Comment accepter de voir partir celui qu’on a mis au monde, qu’on a tenu dans ses bras. Celui qu’on a élevé et accompagné pendant des années ? A quoi bon porter un enfant, se battre bec et ongles à chaque étape de sa vie si c’est pour le voir partir.
La mort d’un enfant, c’est une erreur de la vie, une confusion des générations. Les enfants doivent vivre longtemps et quand l’heure arrive, être là pour soutenir et accompagner leurs parents au moment du départ. Pas le contraire !
Il n’existe pas de mot suffisamment fort pour traduire la douleur des parents qui perdent un enfant. La colère, l’impuissance, le sentiment de profonde injustice, le vide… ne compenseront jamais le manque, la disparition à jamais de celui qui est le prolongement de vous-même depuis le tout premier jour, depuis son premier cri.
Dans le cas d’un accident de voiture, on aura vite fait de rendre responsable la vitesse, l’alcool, la jeunesse… mais quand c’est la maladie qui gagne, le souffle qui s’éteint tout seul, qui blâmer ? La vie s’enfuit comme elle est arrivée, presque en catimini, en dépit de l’engagement total d’une maman qui toute sa vie s’est démenée pour que son fils, quel que soit l’âge - enfant, ado, adulte ou père de famille - bénéficie de la nounou la plus douce, de la meilleure éducation, du support matériel et affectif des siens et un jour de l’hôpital le plus performant pour venir à bout de la maladie.
Mais rien n’y fait.

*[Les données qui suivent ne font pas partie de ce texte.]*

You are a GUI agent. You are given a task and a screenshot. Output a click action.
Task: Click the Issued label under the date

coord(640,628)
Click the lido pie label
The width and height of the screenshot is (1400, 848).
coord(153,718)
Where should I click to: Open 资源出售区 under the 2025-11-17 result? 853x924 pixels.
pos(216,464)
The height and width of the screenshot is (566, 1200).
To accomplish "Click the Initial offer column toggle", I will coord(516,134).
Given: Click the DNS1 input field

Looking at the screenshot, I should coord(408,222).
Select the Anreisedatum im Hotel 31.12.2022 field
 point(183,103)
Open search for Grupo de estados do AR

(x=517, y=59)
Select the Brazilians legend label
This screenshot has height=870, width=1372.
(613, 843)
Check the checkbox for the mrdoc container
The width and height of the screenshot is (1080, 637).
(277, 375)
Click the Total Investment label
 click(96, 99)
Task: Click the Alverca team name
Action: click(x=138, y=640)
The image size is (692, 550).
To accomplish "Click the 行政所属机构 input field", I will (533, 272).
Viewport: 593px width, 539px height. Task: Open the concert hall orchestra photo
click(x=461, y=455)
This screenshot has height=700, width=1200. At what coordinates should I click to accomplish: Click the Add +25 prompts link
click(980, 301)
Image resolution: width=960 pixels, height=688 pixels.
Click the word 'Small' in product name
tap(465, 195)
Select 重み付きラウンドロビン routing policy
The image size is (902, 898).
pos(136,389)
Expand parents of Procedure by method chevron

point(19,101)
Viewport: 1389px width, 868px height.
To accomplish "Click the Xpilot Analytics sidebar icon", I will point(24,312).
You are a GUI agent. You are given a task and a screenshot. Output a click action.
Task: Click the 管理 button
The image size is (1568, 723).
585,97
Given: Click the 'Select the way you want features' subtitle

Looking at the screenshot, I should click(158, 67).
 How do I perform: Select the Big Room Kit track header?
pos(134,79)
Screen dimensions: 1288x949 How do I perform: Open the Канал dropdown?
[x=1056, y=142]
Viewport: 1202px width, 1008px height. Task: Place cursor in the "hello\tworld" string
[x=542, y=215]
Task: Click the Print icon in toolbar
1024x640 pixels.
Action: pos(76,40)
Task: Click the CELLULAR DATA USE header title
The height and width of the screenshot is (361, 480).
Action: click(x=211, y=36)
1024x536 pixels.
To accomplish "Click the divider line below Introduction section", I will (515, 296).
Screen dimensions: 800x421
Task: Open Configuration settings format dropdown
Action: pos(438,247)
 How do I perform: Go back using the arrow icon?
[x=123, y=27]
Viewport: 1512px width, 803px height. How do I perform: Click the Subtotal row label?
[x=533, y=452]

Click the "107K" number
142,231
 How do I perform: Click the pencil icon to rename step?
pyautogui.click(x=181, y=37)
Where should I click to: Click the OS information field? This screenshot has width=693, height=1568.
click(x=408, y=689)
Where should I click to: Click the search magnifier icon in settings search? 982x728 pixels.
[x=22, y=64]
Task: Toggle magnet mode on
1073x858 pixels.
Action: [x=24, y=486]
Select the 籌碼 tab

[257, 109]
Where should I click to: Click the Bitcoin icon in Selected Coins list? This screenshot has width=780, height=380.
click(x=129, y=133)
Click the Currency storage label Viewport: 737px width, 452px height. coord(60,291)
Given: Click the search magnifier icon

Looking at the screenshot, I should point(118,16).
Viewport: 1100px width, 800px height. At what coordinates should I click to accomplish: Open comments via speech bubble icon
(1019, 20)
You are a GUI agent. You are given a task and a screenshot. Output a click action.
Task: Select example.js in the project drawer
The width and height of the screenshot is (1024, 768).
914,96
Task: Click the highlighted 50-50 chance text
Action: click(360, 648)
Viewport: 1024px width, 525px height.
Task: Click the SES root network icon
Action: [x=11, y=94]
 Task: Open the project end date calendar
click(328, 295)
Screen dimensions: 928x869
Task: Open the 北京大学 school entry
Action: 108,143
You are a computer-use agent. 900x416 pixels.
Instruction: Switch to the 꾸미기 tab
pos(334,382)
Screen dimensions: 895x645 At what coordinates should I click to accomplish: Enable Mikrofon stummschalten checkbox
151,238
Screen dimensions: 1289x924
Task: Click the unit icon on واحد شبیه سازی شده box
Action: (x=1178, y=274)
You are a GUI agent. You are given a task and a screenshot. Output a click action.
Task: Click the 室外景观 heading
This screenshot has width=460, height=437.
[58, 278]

Les dés sont pipés. C’est un jeune qui s’efface, laissant derrière lui des parents dévastés, une maman sans ressort.
Comment la vie peut-elle imposer aux parents l’intolérable : la souffrance et le départ de son enfant. Je ne connais pas la réponse. Je crois qu’il n’y en pas. La vie des parents est détruite à tout jamais. Aucun de nous n’est en mesure d’apprécier la profondeur du gouffre des parents orphelins. Tout ce qui nous reste, c’est de les serrer dans nos bras et leur dire qu’on les aime.